Find every line in the records below that holds the word "green" and copy it.

===== DATA FOR PROCESSING

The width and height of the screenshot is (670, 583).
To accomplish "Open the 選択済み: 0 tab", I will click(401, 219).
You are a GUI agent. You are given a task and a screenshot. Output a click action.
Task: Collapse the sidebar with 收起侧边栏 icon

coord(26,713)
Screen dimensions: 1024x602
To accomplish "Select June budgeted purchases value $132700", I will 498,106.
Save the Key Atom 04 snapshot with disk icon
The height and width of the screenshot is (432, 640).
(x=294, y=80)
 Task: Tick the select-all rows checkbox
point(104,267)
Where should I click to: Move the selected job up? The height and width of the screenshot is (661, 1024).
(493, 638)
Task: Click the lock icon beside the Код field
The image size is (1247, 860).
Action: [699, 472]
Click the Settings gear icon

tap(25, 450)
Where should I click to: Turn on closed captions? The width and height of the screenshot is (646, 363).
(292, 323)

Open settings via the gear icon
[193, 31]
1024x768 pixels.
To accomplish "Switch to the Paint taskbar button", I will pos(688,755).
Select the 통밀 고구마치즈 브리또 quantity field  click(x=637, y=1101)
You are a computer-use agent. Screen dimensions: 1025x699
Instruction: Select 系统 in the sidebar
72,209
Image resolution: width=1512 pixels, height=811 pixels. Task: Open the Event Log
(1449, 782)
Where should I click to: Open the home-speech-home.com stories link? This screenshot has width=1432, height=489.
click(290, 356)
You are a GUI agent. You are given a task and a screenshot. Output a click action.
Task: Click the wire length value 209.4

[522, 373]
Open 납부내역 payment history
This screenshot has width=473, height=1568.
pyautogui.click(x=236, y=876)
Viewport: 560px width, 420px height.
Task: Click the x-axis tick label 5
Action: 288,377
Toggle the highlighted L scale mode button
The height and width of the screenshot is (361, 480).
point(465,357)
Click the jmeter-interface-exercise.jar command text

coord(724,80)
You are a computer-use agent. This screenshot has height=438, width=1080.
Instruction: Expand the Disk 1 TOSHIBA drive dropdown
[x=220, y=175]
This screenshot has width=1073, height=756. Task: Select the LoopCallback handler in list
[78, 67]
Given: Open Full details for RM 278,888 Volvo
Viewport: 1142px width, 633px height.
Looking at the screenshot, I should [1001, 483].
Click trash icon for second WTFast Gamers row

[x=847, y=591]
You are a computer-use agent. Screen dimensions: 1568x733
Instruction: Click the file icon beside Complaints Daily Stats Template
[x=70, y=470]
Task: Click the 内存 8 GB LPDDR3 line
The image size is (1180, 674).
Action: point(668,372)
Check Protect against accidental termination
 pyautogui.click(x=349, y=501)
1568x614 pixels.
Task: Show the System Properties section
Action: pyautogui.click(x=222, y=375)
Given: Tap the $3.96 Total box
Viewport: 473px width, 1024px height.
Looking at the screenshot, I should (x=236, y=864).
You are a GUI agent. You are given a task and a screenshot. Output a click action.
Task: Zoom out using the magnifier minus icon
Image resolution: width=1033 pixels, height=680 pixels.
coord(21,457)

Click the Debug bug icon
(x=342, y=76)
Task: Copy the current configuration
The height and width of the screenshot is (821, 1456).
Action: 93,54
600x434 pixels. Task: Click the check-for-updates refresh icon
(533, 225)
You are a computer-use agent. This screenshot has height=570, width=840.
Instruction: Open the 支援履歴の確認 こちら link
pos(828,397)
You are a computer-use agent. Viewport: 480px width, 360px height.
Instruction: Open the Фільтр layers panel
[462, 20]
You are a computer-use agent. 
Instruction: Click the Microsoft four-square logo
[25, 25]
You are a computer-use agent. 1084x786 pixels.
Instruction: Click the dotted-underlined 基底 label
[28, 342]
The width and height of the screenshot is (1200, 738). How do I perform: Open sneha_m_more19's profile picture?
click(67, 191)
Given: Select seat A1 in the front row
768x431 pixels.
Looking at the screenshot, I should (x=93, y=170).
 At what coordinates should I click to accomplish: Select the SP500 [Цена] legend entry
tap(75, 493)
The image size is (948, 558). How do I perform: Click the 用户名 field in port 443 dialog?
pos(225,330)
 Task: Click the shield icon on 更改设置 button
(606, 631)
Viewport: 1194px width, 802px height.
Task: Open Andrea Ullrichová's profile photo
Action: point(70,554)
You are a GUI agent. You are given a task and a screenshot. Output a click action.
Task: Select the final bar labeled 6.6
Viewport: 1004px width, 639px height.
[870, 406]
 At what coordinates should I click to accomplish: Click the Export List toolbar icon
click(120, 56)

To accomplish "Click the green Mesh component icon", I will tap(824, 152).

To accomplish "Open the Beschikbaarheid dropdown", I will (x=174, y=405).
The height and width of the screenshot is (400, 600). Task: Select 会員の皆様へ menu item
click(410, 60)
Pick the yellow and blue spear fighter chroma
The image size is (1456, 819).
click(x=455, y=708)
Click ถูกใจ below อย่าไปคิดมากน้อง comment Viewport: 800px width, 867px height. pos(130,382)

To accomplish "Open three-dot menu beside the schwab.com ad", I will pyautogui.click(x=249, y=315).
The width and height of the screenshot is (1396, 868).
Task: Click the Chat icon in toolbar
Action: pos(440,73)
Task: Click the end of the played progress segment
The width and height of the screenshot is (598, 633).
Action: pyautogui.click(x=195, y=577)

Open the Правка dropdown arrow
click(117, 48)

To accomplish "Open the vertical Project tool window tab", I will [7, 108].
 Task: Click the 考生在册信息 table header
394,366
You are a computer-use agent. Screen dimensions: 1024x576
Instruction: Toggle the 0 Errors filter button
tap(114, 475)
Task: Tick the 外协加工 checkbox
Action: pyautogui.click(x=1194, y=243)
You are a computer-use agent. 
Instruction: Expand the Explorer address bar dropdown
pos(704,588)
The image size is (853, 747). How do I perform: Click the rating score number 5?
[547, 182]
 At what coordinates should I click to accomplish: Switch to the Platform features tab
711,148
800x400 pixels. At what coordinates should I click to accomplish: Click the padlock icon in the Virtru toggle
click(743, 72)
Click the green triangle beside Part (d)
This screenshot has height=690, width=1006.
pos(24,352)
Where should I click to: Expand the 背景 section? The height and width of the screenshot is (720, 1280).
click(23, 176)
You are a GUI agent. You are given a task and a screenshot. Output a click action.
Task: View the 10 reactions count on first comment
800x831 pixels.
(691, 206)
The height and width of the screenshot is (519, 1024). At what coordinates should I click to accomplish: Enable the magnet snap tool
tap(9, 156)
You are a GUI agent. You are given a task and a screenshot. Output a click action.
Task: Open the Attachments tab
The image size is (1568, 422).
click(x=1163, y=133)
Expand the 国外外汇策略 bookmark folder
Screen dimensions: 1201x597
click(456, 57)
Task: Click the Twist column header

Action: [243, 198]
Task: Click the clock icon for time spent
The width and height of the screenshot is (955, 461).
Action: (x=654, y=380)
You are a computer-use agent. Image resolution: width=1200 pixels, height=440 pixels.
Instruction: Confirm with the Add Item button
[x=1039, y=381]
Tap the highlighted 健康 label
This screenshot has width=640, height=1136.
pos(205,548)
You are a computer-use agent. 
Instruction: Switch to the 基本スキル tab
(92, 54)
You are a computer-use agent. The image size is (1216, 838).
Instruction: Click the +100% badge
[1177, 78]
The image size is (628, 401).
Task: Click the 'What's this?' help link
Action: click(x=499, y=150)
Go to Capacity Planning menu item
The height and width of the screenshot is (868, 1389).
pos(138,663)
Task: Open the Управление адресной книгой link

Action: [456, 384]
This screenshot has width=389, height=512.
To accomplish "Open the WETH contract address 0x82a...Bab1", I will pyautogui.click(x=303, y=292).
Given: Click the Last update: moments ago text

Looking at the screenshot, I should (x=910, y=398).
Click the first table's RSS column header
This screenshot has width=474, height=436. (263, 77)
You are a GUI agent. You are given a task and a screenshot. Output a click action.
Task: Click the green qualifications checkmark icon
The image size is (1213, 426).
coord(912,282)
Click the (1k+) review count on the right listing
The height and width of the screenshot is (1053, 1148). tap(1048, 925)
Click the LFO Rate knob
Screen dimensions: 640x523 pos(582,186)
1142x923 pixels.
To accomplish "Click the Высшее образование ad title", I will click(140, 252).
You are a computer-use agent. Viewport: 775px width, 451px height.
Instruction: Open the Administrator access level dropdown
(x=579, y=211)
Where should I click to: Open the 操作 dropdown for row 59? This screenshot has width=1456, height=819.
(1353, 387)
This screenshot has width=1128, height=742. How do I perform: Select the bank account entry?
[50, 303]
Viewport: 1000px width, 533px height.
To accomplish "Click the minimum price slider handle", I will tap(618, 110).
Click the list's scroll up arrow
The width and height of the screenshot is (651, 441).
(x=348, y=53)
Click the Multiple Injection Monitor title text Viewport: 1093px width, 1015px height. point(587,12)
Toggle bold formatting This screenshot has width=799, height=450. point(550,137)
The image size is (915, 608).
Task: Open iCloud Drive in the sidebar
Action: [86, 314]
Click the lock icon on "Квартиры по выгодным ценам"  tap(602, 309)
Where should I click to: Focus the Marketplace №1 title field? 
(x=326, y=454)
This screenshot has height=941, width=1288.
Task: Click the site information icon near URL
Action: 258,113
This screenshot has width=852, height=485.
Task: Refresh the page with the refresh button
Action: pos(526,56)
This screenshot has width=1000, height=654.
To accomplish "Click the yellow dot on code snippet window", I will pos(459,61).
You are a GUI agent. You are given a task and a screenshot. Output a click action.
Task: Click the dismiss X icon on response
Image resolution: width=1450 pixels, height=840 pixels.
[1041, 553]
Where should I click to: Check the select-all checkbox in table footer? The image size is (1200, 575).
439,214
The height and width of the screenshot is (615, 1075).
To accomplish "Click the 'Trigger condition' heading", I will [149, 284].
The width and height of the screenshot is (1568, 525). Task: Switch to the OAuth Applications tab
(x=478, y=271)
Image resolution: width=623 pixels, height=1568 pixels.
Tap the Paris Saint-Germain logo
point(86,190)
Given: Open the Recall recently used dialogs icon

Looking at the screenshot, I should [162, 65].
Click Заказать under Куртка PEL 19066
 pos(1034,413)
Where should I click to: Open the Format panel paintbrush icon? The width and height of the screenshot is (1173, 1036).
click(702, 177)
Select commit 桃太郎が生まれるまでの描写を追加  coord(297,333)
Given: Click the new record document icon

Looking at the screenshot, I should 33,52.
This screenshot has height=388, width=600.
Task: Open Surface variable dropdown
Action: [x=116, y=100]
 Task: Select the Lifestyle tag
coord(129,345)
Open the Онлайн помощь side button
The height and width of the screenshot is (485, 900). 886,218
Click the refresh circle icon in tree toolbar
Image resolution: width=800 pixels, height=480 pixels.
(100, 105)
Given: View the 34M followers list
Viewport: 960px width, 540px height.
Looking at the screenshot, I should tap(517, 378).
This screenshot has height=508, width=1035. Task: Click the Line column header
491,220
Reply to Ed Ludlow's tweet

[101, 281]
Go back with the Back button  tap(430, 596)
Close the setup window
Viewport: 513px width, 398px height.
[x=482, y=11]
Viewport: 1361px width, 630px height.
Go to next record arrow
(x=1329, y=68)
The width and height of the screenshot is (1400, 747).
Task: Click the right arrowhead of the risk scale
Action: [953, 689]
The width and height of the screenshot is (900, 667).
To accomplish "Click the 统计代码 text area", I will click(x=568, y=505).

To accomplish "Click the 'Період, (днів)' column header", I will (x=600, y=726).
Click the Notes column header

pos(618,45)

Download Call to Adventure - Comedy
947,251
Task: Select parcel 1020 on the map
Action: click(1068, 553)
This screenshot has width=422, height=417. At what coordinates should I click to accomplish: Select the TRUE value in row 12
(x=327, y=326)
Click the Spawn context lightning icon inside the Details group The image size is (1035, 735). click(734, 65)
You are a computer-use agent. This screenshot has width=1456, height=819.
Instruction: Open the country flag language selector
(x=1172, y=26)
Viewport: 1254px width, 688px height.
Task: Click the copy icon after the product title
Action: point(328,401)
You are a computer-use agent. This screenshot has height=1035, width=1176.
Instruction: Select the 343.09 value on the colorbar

==========

(OUTPUT OF THE EXERCISE):
To accomplish "Click the green Mesh component icon", I will tap(824, 152).
Click the green triangle beside Part (d)
Task: Click the green qualifications checkmark icon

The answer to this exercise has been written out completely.